Requirement:
Repeat the records below exactly as they appear.

(Stored data)
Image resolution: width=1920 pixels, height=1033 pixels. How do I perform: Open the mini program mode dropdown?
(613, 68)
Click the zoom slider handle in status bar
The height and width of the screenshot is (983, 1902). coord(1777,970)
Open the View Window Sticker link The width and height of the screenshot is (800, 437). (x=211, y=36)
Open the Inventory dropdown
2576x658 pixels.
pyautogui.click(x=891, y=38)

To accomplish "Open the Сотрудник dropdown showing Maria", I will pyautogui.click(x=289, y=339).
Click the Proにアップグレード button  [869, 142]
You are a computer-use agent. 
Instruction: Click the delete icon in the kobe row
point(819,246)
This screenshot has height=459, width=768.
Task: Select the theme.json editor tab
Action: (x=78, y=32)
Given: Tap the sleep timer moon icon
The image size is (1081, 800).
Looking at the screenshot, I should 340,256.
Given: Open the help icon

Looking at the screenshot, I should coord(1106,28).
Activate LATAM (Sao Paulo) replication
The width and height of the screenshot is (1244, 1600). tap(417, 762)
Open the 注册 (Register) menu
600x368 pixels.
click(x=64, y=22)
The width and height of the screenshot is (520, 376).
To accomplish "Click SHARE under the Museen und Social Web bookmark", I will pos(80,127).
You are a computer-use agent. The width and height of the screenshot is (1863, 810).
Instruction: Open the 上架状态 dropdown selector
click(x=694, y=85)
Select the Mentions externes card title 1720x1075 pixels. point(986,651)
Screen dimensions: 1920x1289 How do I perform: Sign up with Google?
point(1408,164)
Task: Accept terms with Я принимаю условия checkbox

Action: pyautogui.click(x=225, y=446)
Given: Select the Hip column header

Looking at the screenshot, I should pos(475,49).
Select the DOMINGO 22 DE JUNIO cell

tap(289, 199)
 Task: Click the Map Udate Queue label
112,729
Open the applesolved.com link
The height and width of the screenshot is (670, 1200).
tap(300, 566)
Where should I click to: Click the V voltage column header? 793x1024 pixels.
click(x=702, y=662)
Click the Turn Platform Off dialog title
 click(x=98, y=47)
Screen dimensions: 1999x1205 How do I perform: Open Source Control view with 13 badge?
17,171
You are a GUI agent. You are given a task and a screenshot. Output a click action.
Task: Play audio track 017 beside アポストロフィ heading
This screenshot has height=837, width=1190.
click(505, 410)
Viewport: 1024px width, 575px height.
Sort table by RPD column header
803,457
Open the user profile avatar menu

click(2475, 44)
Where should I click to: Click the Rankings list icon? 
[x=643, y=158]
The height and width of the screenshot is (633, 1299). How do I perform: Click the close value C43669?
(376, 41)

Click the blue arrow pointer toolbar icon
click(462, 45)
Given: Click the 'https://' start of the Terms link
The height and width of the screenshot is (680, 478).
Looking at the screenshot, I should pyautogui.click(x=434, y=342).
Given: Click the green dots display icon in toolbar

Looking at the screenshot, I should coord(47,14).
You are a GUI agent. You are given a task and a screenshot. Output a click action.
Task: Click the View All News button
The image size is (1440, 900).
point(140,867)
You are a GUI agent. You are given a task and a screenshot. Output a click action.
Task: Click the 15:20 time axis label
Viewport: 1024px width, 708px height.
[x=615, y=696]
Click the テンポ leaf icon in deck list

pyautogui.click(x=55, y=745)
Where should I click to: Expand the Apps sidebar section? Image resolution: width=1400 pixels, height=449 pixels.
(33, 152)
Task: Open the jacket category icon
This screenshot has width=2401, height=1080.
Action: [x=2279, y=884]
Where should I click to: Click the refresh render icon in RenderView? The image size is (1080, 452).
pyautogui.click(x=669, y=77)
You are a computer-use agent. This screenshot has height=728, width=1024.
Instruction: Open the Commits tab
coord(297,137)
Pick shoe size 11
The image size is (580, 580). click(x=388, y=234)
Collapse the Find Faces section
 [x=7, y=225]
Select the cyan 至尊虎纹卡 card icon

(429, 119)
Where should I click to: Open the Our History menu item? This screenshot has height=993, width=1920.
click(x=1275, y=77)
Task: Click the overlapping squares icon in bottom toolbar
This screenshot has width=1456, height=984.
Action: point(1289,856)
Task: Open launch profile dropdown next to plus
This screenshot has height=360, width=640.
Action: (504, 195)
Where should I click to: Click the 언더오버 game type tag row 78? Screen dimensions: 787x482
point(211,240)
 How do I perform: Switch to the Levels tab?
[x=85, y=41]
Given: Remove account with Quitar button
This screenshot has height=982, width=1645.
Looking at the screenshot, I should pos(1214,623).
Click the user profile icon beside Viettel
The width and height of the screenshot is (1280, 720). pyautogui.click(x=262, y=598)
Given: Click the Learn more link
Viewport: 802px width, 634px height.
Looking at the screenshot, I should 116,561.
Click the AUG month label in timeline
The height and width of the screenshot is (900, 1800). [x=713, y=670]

Problem solution:
Image resolution: width=1920 pixels, height=1033 pixels. How do I perform: Open the mini program mode dropdown?
(613, 68)
Click the zoom slider handle in status bar
The height and width of the screenshot is (983, 1902). coord(1777,970)
Open the View Window Sticker link The width and height of the screenshot is (800, 437). (x=211, y=36)
Open the Inventory dropdown
2576x658 pixels.
pyautogui.click(x=891, y=38)

To accomplish "Open the Сотрудник dropdown showing Maria", I will pyautogui.click(x=289, y=339).
Click the Proにアップグレード button  [869, 142]
You are a computer-use agent. 
Instruction: Click the delete icon in the kobe row
point(819,246)
This screenshot has height=459, width=768.
Task: Select the theme.json editor tab
Action: (x=78, y=32)
Given: Tap the sleep timer moon icon
The image size is (1081, 800).
Looking at the screenshot, I should 340,256.
Given: Open the help icon

Looking at the screenshot, I should coord(1106,28).
Activate LATAM (Sao Paulo) replication
The width and height of the screenshot is (1244, 1600). tap(417, 762)
Open the 注册 (Register) menu
600x368 pixels.
click(x=64, y=22)
The width and height of the screenshot is (520, 376).
To accomplish "Click SHARE under the Museen und Social Web bookmark", I will pos(80,127).
You are a computer-use agent. The width and height of the screenshot is (1863, 810).
Instruction: Open the 上架状态 dropdown selector
click(x=694, y=85)
Select the Mentions externes card title 1720x1075 pixels. point(986,651)
Screen dimensions: 1920x1289 How do I perform: Sign up with Google?
point(1408,164)
Task: Accept terms with Я принимаю условия checkbox

Action: pyautogui.click(x=225, y=446)
Given: Select the Hip column header

Looking at the screenshot, I should pos(475,49).
Select the DOMINGO 22 DE JUNIO cell

tap(289, 199)
 Task: Click the Map Udate Queue label
112,729
Open the applesolved.com link
The height and width of the screenshot is (670, 1200).
tap(300, 566)
Where should I click to: Click the V voltage column header? 793x1024 pixels.
click(x=702, y=662)
Click the Turn Platform Off dialog title
 click(x=98, y=47)
Screen dimensions: 1999x1205 How do I perform: Open Source Control view with 13 badge?
17,171
You are a GUI agent. You are given a task and a screenshot. Output a click action.
Task: Play audio track 017 beside アポストロフィ heading
This screenshot has height=837, width=1190.
click(505, 410)
Viewport: 1024px width, 575px height.
Sort table by RPD column header
803,457
Open the user profile avatar menu

click(2475, 44)
Where should I click to: Click the Rankings list icon? 
[x=643, y=158]
The height and width of the screenshot is (633, 1299). How do I perform: Click the close value C43669?
(376, 41)

Click the blue arrow pointer toolbar icon
click(462, 45)
Given: Click the 'https://' start of the Terms link
The height and width of the screenshot is (680, 478).
Looking at the screenshot, I should pyautogui.click(x=434, y=342).
Given: Click the green dots display icon in toolbar

Looking at the screenshot, I should coord(47,14).
You are a GUI agent. You are given a task and a screenshot. Output a click action.
Task: Click the View All News button
The image size is (1440, 900).
point(140,867)
You are a GUI agent. You are given a task and a screenshot. Output a click action.
Task: Click the 15:20 time axis label
Viewport: 1024px width, 708px height.
[x=615, y=696]
Click the テンポ leaf icon in deck list

pyautogui.click(x=55, y=745)
Where should I click to: Expand the Apps sidebar section? Image resolution: width=1400 pixels, height=449 pixels.
(33, 152)
Task: Open the jacket category icon
This screenshot has width=2401, height=1080.
Action: [x=2279, y=884]
Where should I click to: Click the refresh render icon in RenderView? The image size is (1080, 452).
pyautogui.click(x=669, y=77)
You are a computer-use agent. This screenshot has height=728, width=1024.
Instruction: Open the Commits tab
coord(297,137)
Pick shoe size 11
The image size is (580, 580). click(x=388, y=234)
Collapse the Find Faces section
 [x=7, y=225]
Select the cyan 至尊虎纹卡 card icon

(429, 119)
Where should I click to: Open the Our History menu item? This screenshot has height=993, width=1920.
click(x=1275, y=77)
Task: Click the overlapping squares icon in bottom toolbar
This screenshot has width=1456, height=984.
Action: point(1289,856)
Task: Open launch profile dropdown next to plus
This screenshot has height=360, width=640.
Action: (504, 195)
Where should I click to: Click the 언더오버 game type tag row 78? Screen dimensions: 787x482
point(211,240)
 How do I perform: Switch to the Levels tab?
[x=85, y=41]
Given: Remove account with Quitar button
This screenshot has height=982, width=1645.
Looking at the screenshot, I should pos(1214,623).
Click the user profile icon beside Viettel
The width and height of the screenshot is (1280, 720). pyautogui.click(x=262, y=598)
Given: Click the Learn more link
Viewport: 802px width, 634px height.
Looking at the screenshot, I should 116,561.
Click the AUG month label in timeline
The height and width of the screenshot is (900, 1800). [x=713, y=670]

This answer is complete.